Jerez de la Frontera

Sherry-making Jerez, between Cádiz and Seville, has bagged the coveted title of Spanish Capital of Gastronomy 2026. See what all the fuss is about by wandering the casco antiguo (old town), where renowned sherry wineries such as Bodegas Tradición sit among tile-studded churches, and traditional tabancos (sherry bars) host live flamenco over glasses of fino and tapas like chicharrones or Payoyo cheese. The February/March Festival de Jerez, one of Spain’s great flamenco events, is an especially good time to visit.

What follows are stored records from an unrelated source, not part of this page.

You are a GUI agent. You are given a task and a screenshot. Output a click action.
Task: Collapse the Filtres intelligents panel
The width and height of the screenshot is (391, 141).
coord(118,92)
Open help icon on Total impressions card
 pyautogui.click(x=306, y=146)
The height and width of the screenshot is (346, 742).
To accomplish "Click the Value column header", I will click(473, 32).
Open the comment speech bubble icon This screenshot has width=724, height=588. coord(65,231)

How to do it: Andalusia-based chef and sherry educator Annie Manson, founder of Annie B’s Spanish Kitchen, is leading four-night Best of Jerez culinary tours in June and November, from £2,250 per person. Alternatively, the five-star Casa Palacio María Luisa is a 19th-century old-town mansion, beautifully restored with creative flair. Doubles from £299, B&B.

La Rioja

Just south of the much better known Basque Country, Spain’s smallest autonomous region is synonymous with world-renowned wine. It also has some dreamy places to stay, typically overlooking vine-carpeted hills and stone-built medieval villages, a flourishing, locally rooted food scene and excellent cycling, yet still remains the least visited part of Spain among British travellers. Ideal, then, for going behind the scenes at top Spanish wineries such as the wave-like, Santiago Calatrava-designed Bodegas Ysios and Frank Gehry’s winery-hotel Marqués de Riscal.

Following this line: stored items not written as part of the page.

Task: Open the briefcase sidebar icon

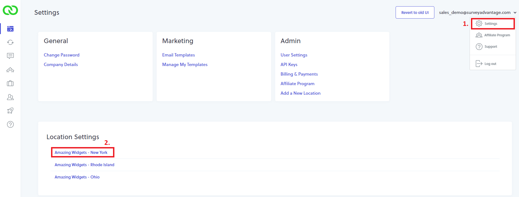Action: click(10, 83)
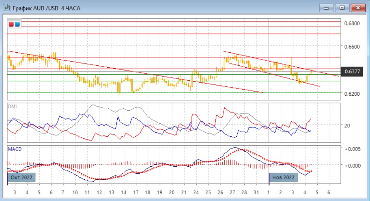Select the MACD indicator label
370x201 pixels.
[x=15, y=149]
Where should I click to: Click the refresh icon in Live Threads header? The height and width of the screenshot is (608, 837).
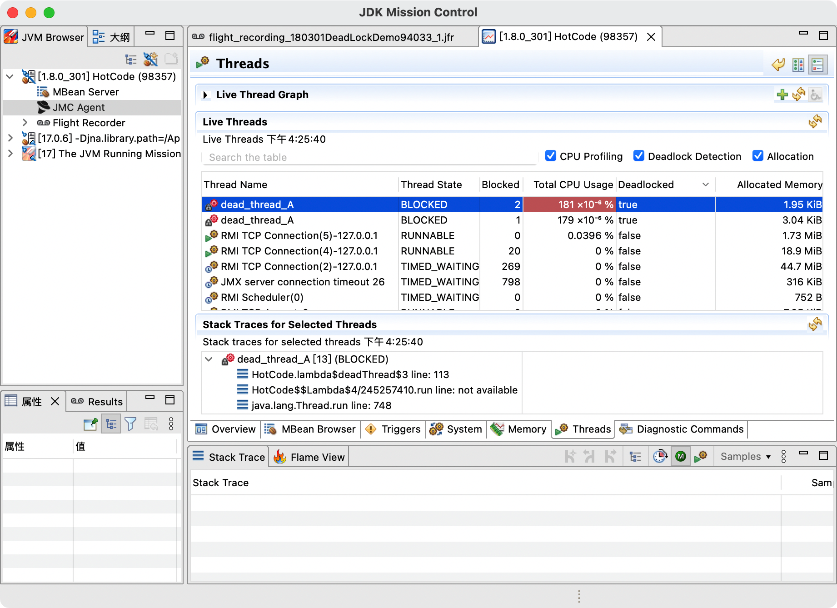click(815, 122)
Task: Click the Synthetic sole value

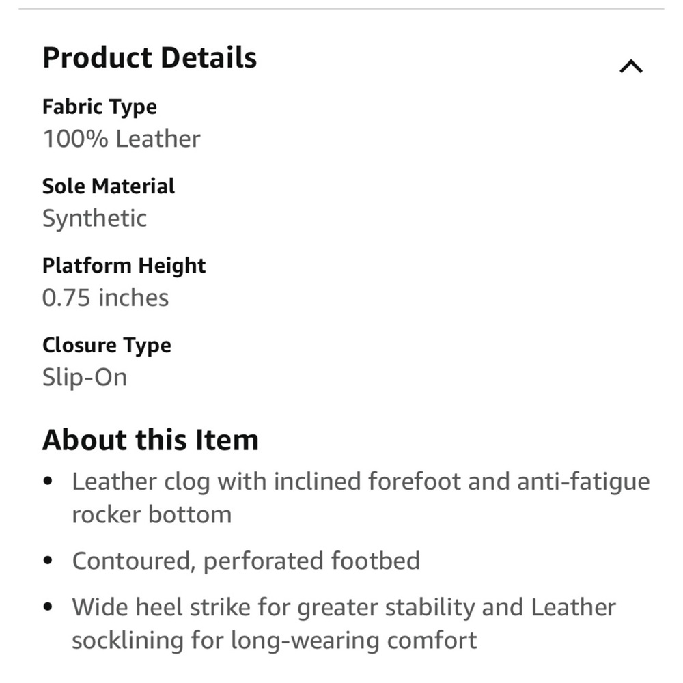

How to do it: Kirker Holidays’ seven-night Northern Spain: Bilbao, Pamplona & La Rioja tour ends with two nights at the fabulous Marqués de Riscal in Elciego, from £2,149 per person, including return flights. Alternatively, choose the chicly restyled 19th-century Hotel Echaurren, a Relais & Châteaux member in the Ezcaray ski village, renowned for its Michelin-star dining. Doubles from £209, B&B.

Costa de la Luz

Cádiz province’s windswept Coast of Light is easily one of the most spectacular stretches of Spain’s shoreline, with broad, little developed beaches to loll about on while gazing across the Strait of Gibraltar to Morocco. It’s a place for sipping local sherry at sandside chiringuitos and trying kitesurfing, before pottering around bohemian towns such as Tarifa, Zahara de los Atunes and Vejer de la Frontera. The food is famously good too – start with Cádiz-made Payoyo cheese or wild almadraba bluefin tuna, prepared in all kinds of imaginative ways.

How to do it: La Casa del Califa, in Vejer, is one of Andalusia’s loveliest boutique hotels, with a North African-leaning restaurant and a hammam. Doubles from £83, B&B. Jet2 Holidays offers three nights at the four-star Meliá Zahara Resort & Villas, from £545 B&B per person, including return flights from London Stansted.

Castilla y León

Northwest of Madrid, the vast Castilla y León region, Spain’s largest, is emerging as a destination for gastronomy-focused escapes built around grand, yet generally less visited, inland cities. Hop between tapas bars in Salamanca, home to one of the country’s finest squares, the Plaza Mayor; wander the medieval plazas and Gothic cathedral in León; and marvel at Segovia’s ancient Real Alcázar, believed to have inspired several Disney castles. Most major Castilian cities are easily reached from Madrid.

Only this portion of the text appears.